Save your PBX and then call your phone number from any phone. You should hear the prompt and be able to press 1, 2 or 3 and hear that department's message.

 

Going live with outbound dialing

Lastly, we need our system to actually dial phone numbers in order to connect with a particular department - simply telling a person they reached a department does not do much good.

First we need to drag and drop a "SIP Phone" control onto our PBX and save it. We will use this as our outbound trunk. Make note of the "Sip User" & "Sip Password" fields (make sure to keep these safe).

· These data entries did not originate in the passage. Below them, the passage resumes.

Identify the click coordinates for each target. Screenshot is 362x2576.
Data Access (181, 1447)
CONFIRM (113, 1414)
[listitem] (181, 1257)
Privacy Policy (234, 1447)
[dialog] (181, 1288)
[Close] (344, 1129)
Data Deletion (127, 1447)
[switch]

We will need to change our "/etc/asterisk/sip.conf" file to look like the below example. You will need to change "sip_user_here" and "sip_password_here" to your SIP username/password.

/etc/asterisk/sip.conf

[general]
bindaddr = 0.0.0.0
context = my_ivr_menu 
host=dynamic
type=friend                                                                                                           
register => sip_user_here:sip_password_here@ringroost.com                                                                   

[ringroost]                                                                                                           
host=ringroost.com
type=friend
secret=sip_password_here                                                                                                   
username=sip_user_here
disallow=all 
allow=ulaw 
allow=g729 

We also need to change our "/etc/asterisk/extensions.conf" file to look like this:

/etc/asterisk/extensions.conf

[my_ivr_menu]                                                                                                         
exten => 30,1,Answer()                                                                                                
exten => 30,2,Background(/var/lib/asterisk/sounds/ivr_promt_user)                                                     
exten => 30,3,Hangup()                                                                                                
                                                                                                                      
exten => 1,1,DIAL("SIP/17049448765@ringroost")                                                                        
exten => 1,2,Hangup()                                                                                                 
                                                                                                                      
exten => 2,1,DIAL("SIP/17049448765@ringroost")                                                                        
exten => 2,2,Hangup()                                                                                                 
                                                                                                                      
exten => 3,1,DIAL("SIP/17049448766@ringroost")                                                                        
exten => 3,2,Hangup() 
Then Restart Asterisk:
 
core restart now  

Note: Change the phone numbers to be whatever numbers you want to call. 






Now go ahead and call your Ringroost phone number and try out your new IVR call system. Now when someone presses 1,2,3 they will be connected to that particular phone number instead of just hearing a recording.